Immediately before the Qualifying Transaction, the Corporation
consolidated its Common Shares on a 20.75-for-one basis. Pursuant
to the Qualifying Transaction, which was structured as a
three-cornered amalgamation of eBuyNow and a wholly-owned
subsidiary of the Corporation, the Corporation issued 18,141,970
Common Shares, options to purchase 1,395,000 Common Shares,
3,230,342 warrants to purchase Common Shares, and US$1,388,888
aggregate principal amount of unsecured notes that are convertible
into an aggregate of 624,721 Common Shares, and C$1,174,785
aggregate principal amount of unsecured notes that are convertible
into an aggregate of 313,277 Common Shares to former security
holders of eBuyNow.
Immediately after the completion of the Qualifying Transaction
and conversion of the Subscription Receipts, the issued and
outstanding share capital of the Corporation consisted of
22,713,054 Common Shares, options to purchase 1,793,073 Common
Shares, 7,386,969 warrants to purchase Common Shares, and
US$1,388,888 aggregate principal amount of unsecured notes that are
convertible into an aggregate of 624,721 Common Shares, and
C$1,174,785 aggregate principal amount of unsecured notes that are
convertible into an aggregate of 313,277 Common Shares to former
security holders of eBuyNow. A total of 173,494 Common Shares are
subject to escrow to be released over a 36-month period in
accordance with TSX Venture Exchange Form 2F – CPC Escrow
Agreement, and a total of 4,695,263 Common Shares are subject to
escrow to be released over a 36-month period in accordance with TSX
Venture Exchange Form 5D – Escrow Agreement (Surplus Security).
The TSX Venture Exchange has granted final acceptance to list
the Common Shares of the Corporation (including the Underlying
Shares and Warrant Shares) (collectively, the
“Listing”). The Common Shares will being trading
under the symbol “CEBI” on Tuesday, June 22, 2021.
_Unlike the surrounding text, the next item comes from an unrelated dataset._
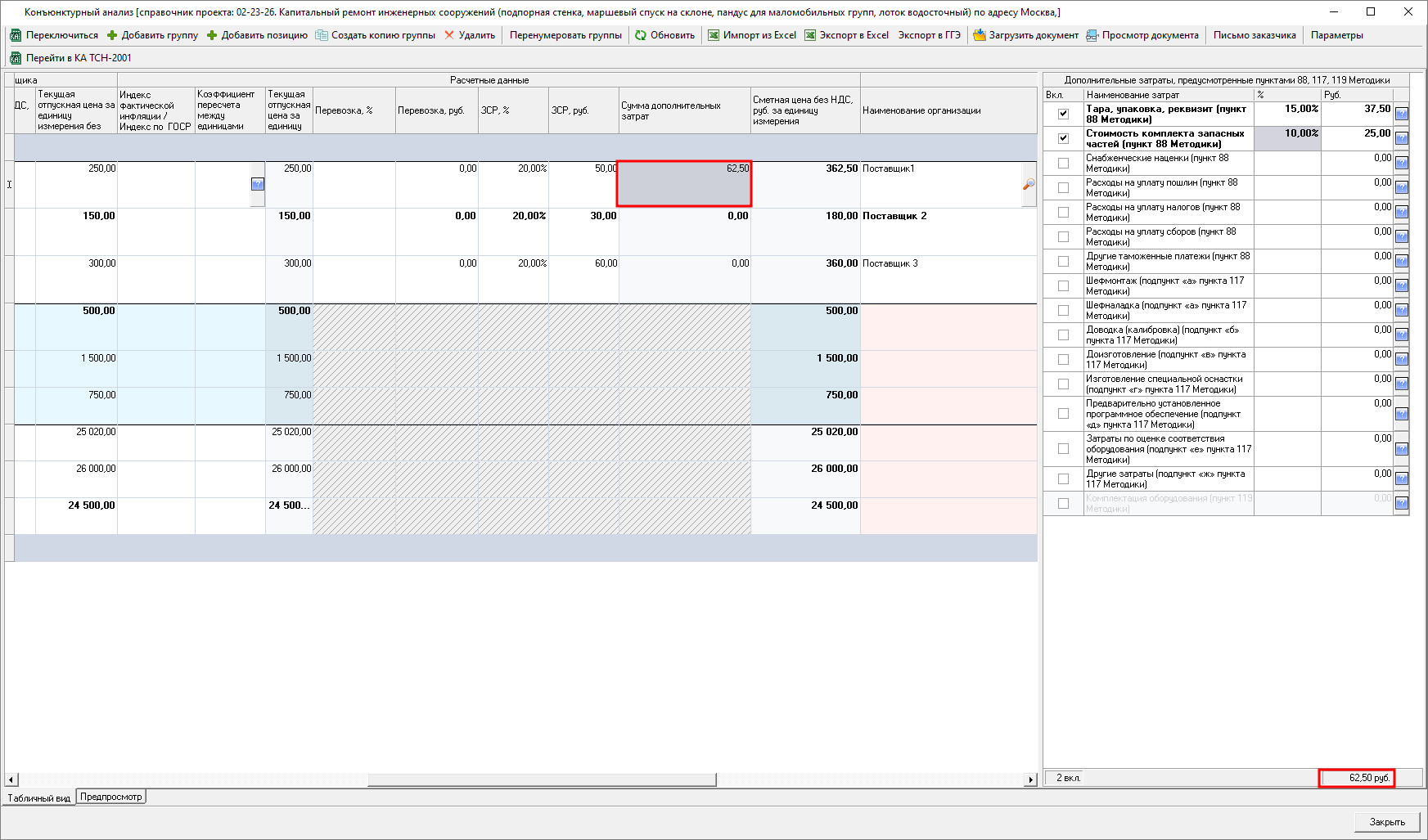Image resolution: width=1428 pixels, height=840 pixels.
Task: Click the horizontal scrollbar right arrow
Action: click(1031, 779)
The new directors of the Corporation are Joanne Hruska, Hugh
Tyler Rice, Craig Smith (Chair), Stephen A. Smith, Jared Wolk, and
W.K. Wong. The new officers of the Corporation are Craig Smith,
Chief Executive Officer; Ernest Levenson, President; Kalvie Legat,
Executive Vice President and Chief Financial Officer; Katica
Viskovic, Chief Operating Officer; W.K. Wong, Chief Product
Officer; Chris Taylor, Vice President of Finance; and Adam Rock,
Corporate Secretary.
This press release does not constitute an offer to sell or the
solicitation of an offer to buy nor will there be any sale of the
Subscription Receipts in any jurisdiction in which such offer,
solicitation, or sale would be unlawful prior to registration or
qualification under the securities laws of any such
jurisdiction.
About the Corporation
CE Brands Inc. is a data-driven technology company that designs,
manufactures, and sells consumer electronics in partnership with
the world’s leading brands.
Neither the TSX Venture Exchange nor its regulation
services provider (as defined in the policies of the TSX Venture
Exchange) accepts responsibility for the adequacy or accuracy of
this press release.
Forward-Looking Information
This press release contains forward-looking information within
the meaning of applicable securities legislation. In general,
forward-looking information refers to disclosure about future
conditions, courses of action, and events. The use of any of the
words “anticipates”, “expects”, “intends”, “will”, “would”, and
similar expressions are intended to identify forward-looking
information. More particularly and without limitation, this press
release contains forward looking information concerning the use of
proceeds of the Offering. The forward-looking information is based
on certain key expectations and assumptions more particularly
described in the prospectus of the Corporation dated June 3, 2021.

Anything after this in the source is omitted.